Von Zügellosigkeit, die Einhalt braucht
“Ich werd jetzt mal Pause machen nach dem Festival, sag ich dir. Wie lange ist dabei die Frage, denn ich hab Andeutungen von Freunden bekommen, dass ich es ein bisschen übertreibe. Die Frage ist, ob ich es richtig oder falsch interpretiere. Wenn ich mit einem bestimmten Freundeskreis unterwegs bin, dann kann ich einfach nicht nüchtern bleiben. Ich mein, es gibt schon auch Freunde, mit denen ich Zeit verbringe, die das nicht wissen. Vielleicht interpretiere ich das einfach auch alles nur falsch und es sind gar keinen versteckten Hinweise auf mein überzogenes Konsumverhalten, weißt du? Bist du denn der Meinung, dass ich’s übertreibe?”
Aus dem, was du mir jetzt erzählt hast, klingt es auf jeden Fall schon so, als könntest du mal einen gewissen Zeitraum ohne Drogen vertragen.
Ja, ich bin ja jetzt eh zwei Wochen im Familienurlaub. Ob das reicht, ist halt die Frage.
Von irren Träumen, die dein Hirn zerficken
“Ich hatte am Samstag eine irren Traum und kann seitdem nur noch an Spiralen denken, das beschäftigt mich seit Tagen. Ich bin durch München geradelt und war auch recht schnell unterwegs. Anscheinend war ich ein wenig im Stress und mir kam ein Mann entgegen, der auf meiner Fahrradspur war.
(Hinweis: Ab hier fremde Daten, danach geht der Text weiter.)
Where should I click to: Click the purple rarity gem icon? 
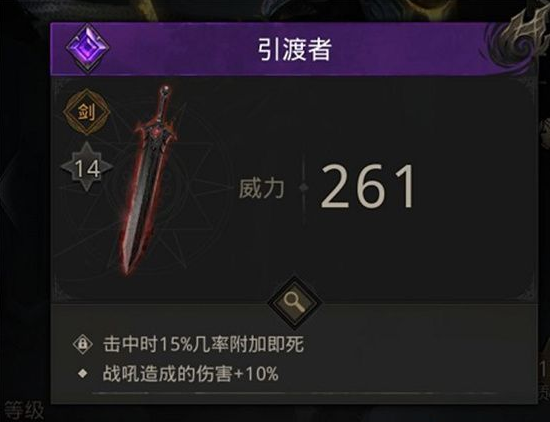(87, 48)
Ich hab den auch prompt angeschnauzt, was er da auf meiner Fahrseite machen würde. Der hat auf das Ganze aber total lässig reagiert und sich entschuldigt und ich hab mich sofort geschämt dafür, den Typen so angemacht zu haben wegen so einer Nichtigkeit. Der war aber mega entspannt und ist einfach mit mir mitgeradelt, bis sich plötzlich der ganze Weg verändert hat und wir in Wien an der Donau waren. Aber nicht wie du das alles normal kennen würdest, sondern eine riesige Licht- und Fantasiewelt umgeben von Hügeln und Wäldern in den verschiedensten Grüntönen. Die Donau war in ein glitzerndes Türkis gehüllt, ich schaff es gar nicht mit Worten zu beschreiben, wie unfassbar schön das alles war.
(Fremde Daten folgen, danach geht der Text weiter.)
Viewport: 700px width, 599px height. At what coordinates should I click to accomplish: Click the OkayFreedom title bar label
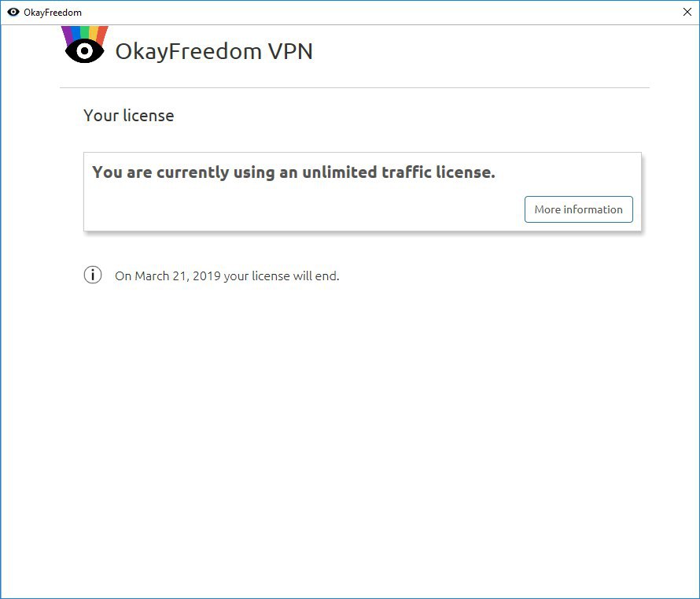[53, 13]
Es sind immer mehr Menschen plötzlich dazugekommen, die alle nett und entspannt waren und man hat sich einfach nur wohl gefühlt, auf diesem Radelausflug oder was auch immer das dann geworden ist. Der Weg, der vor uns lag hat sich irgendwann in eine Kurve begeben, die einfach nicht mehr aufgehört hat, bis ich gecheckt habe, dass wir gerade in einer Spirale fahren. Da sind wir dann zu Fuß weitergegangen und es war wirklich irre, weil der Boden die unterschiedlichsten Mineralien eingefasst hat und das einfach so schön ausgesehen hat.
“Hey, gleich kommt ein Zimmer und du musst darin bis fünf zählen und dann wirst du die totale Macht verspüren.”
Unter diesem Mineralienweg ist immer mal wieder Wasser hervorgekommen und in dem Wasser haben so Elfenwesen gelebt, die sehr helle Körper hatten und richtig feine Glieder, dass man die Muskeln Strang für Strang hat sehen können. Jedes dieser Wesen hat getanzt und dabei haben alle die Arme in eine Richtung gestreckt und uns so quasi den Weg vorgetanzt, den wir gehen müssen. Wir sind dann bei einem Turm angelangt, in dem auch wieder eine Spiraltreppe war, die wir aufwärts gestiegen sind. Es war einfach immer alles spiralförmig.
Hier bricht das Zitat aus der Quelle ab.